11 Matching Annotations
  1. Oct 2017
    1. The use of the MVC pattern in web applications exploded in popularity after the introduction of Apple's WebObjects in 1996, which was originally written in Objective-C (that borrowed heavily from Smalltalk) and helped enforce MVC principles. Later, the MVC pattern became popular with Java developers when WebObjects was ported to Java. Later frameworks for Java, such as Spring (released in October 2002), continued the strong bond between Java and MVC. The introduction of the frameworks Django (July 2005, for Python) and Rails (December 2005, for Ruby), both of which had a strong emphasis on rapid deployment, increased MVC's popularity outside the traditional enterprise environment in which it has long been popular. MVC web frameworks now hold large market-shares relative to non-MVC web toolkits.[14]

      A bit of history and relation with Smalltalk.

    2. Some web MVC frameworks take a thin client approach that places almost the entire model, view and controller logic on the server. This is reflected in frameworks such as Django, Rails and ASP.NET MVC. In this approach, the client sends either hyperlink requests or form submissions to the controller and then

      Some ideas related to specific frameworks Django, Rails and ASP.NET

  2. Sep 2017
    1. Aid in Danger Security in Numbers Database

      There is not specific information about this Database in the Aid in Danger or Insecurity Insight Websites. A report from Insecurity Insight explained that "summarises selected findings from the Aid in Danger Monthly News Briefs, which are based on open-source monitoring." [1] but is not clear how the ngos or general public will have access to the data and what they understand by opensource.
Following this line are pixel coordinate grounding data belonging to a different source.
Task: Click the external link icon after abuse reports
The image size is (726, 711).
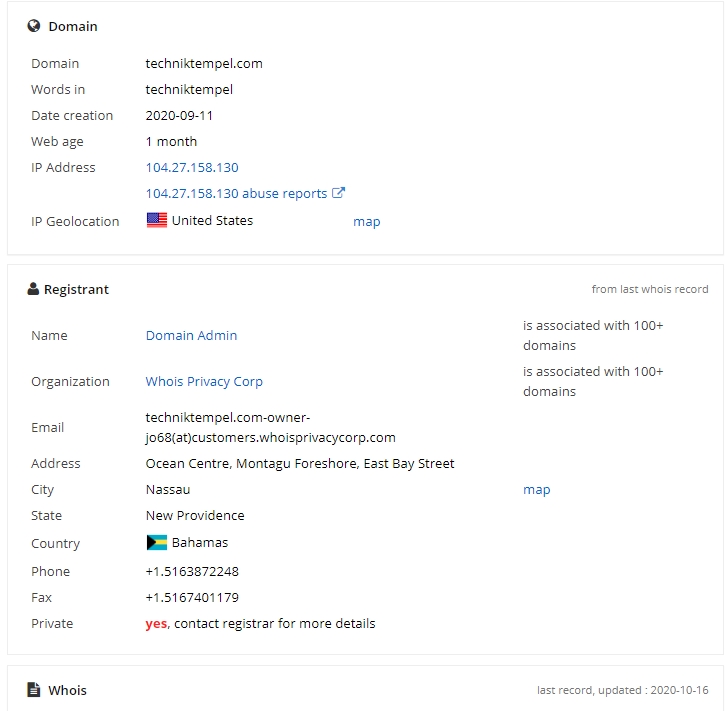Action: [x=338, y=193]
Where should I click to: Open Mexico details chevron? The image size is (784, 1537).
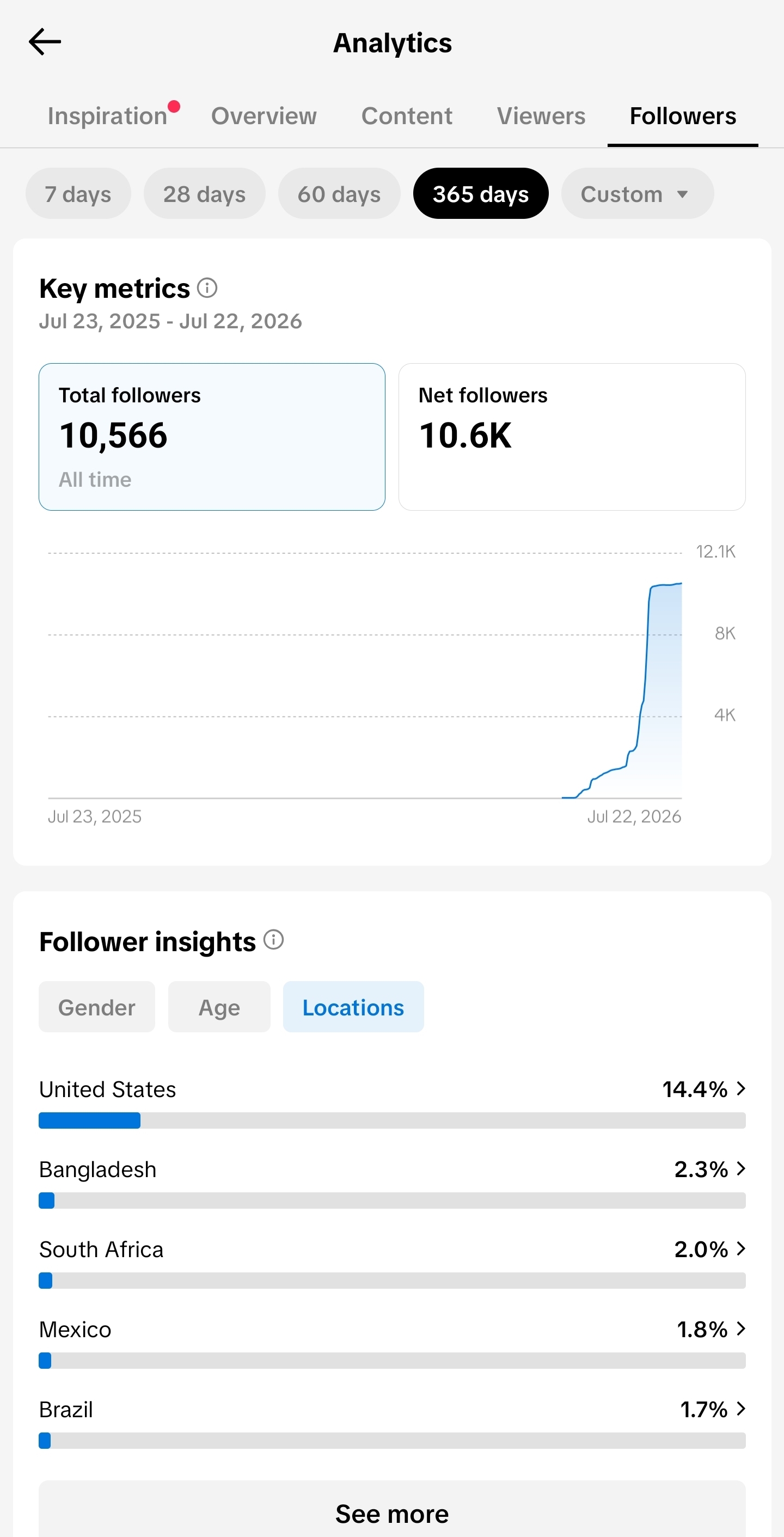point(741,1329)
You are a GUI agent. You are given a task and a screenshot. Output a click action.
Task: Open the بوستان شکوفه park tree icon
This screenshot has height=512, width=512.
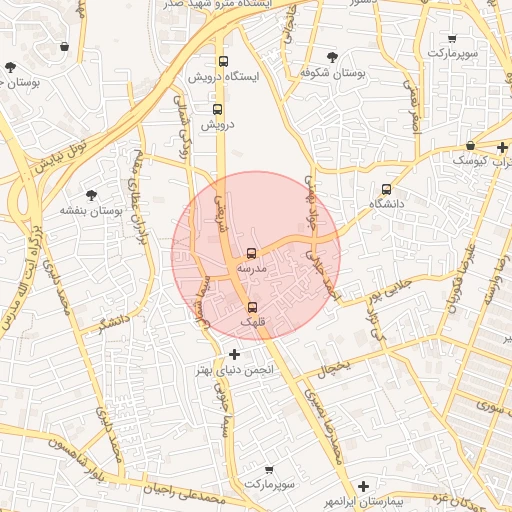tap(332, 58)
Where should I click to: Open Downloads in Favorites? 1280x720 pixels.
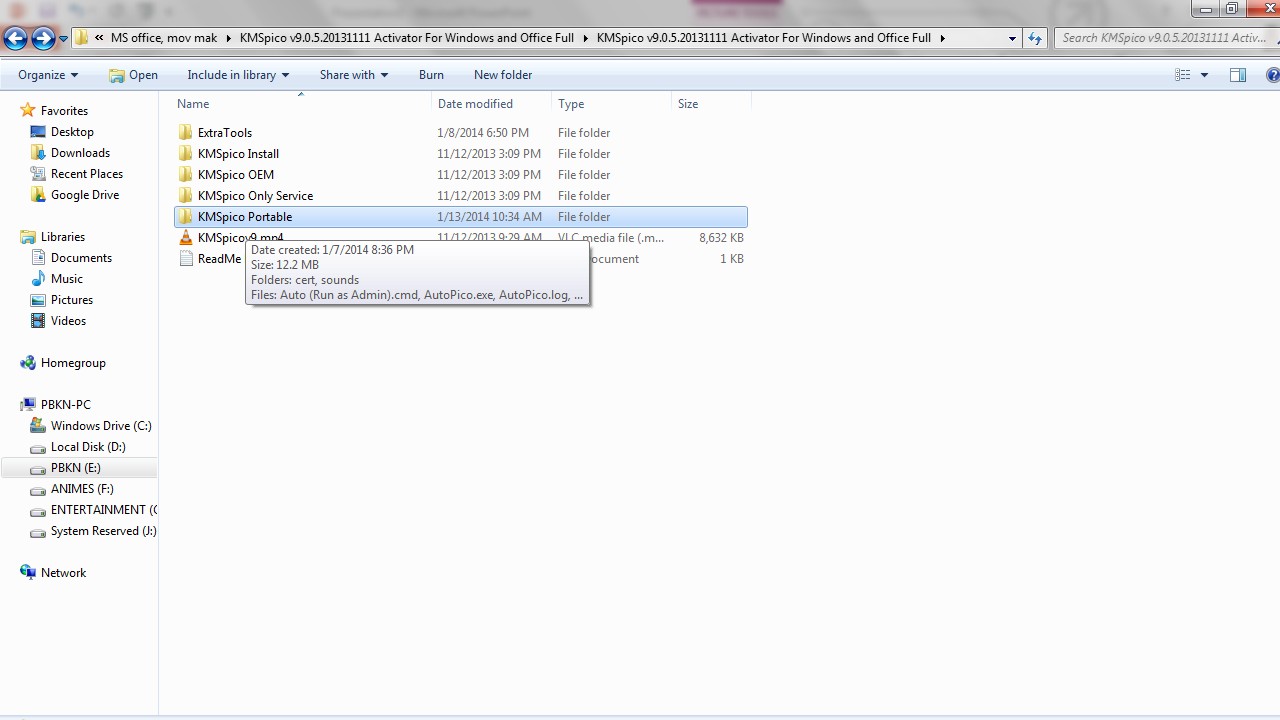tap(80, 153)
      When data is collected under open-source licenses, the license is usually displayed in the website, establishing clearly how the data can be accessed and by who.

      • Humanitarian Data Exchange contains only two very basic datasets in excel format from Insecurity Insight. I think. They are not particularly a good example for information analysis.

      In regards to the section, it is not possible for the reader to compare its collected data with any system that exemplifies how the data can be analyzed.

      • On the other side, The AWSD can be a good example for big ngos about how to store and maintain a big database with security events. Probably interesting to make a mention in the book and share the link . https://aidworkersecurity.org/about

      [1] http://www.insecurityinsight.org/aidindanger/wp-content/uploads/2017/08/AiD-Incident-Trends-KIK-incidents-Jan-Jun-2017.pdf?mc_cid=11d4c4644f&mc_eid=ab91e71a1b

    2. Not analysed
      • DATA PROTECTION - It seems confusing, I'm not sure if this refers to what platform has backup capabilities. In any case is very important to know how the data is licensed when captured inside the platform, meaning Who has the right to access it: The platform holder, the company who made the platform or the NGO. (In

      Example, is Microsoft able to access the information stored in the free version of Sharepoint 360 that is distributed to ngos? Not even for statistics purposes?) Or If the user od SIMSON wants to remove the data, is the data completely removed or the platform will keep a copy for their own use?

      I don't see the value of having a criteria sections where non of the platforms has been analyzed about.

    3. See the table below for a comparison of some online incident reporting systems.

      I miss a sort explanation about the definition of the different criteria, although some of them are detailed in Chapter4.

      • LICENSED its not opposite to OPEN SOURCE. In fact, all the Open Source platforms are licensed with specific licenses, ie. GPL, MIT,..etc (https://en.wikipedia.org/wiki/Open-source_license)

      • OPEN SOURCE is not the same as FREE. This can lead misunderstanding. (https://opensource.com/business/16/11/open-source-not-free-software)

      • It seems STANDARD and TAILOR-MADE are considered as opposite in this table. I find it confusing as, ie all the Open Source platforms, by definition, can be completely tailored by the end-user. On the other side, products like Sharepoint, where not tailored are highly customable.

      I expected the table to contain the following extra criteria:

      • DATA LICENSE and OWNERSHIP- When NGO submits the data into this platforms, Who owns the data, and who is responsible of the data?
      • DATASET FORMAT: How the data is stored in the platform?: Is it in excel files/format, csv, database (Sql, sqlite, json private formats), Is the information "structured or not? . Dataset format is an important point in order to choose what Visualization and Analysis Technology we could implement later to extract information from this data.

      • ANALYSIS AND VISUALIZATION CAPABILITIES: Does the Template includes Visualization and Data Analysis Tools?. I see some of them includes Geo-positioning of events in a world-map, but is that all? what about tools that navigates the data and show graphs comparing different events?

    4. Requires a very manual trend analysis

      The key idea behind this is related to having structured data -vs- unstructured data. With unstructured data, there is difficult to perform correct data analysis.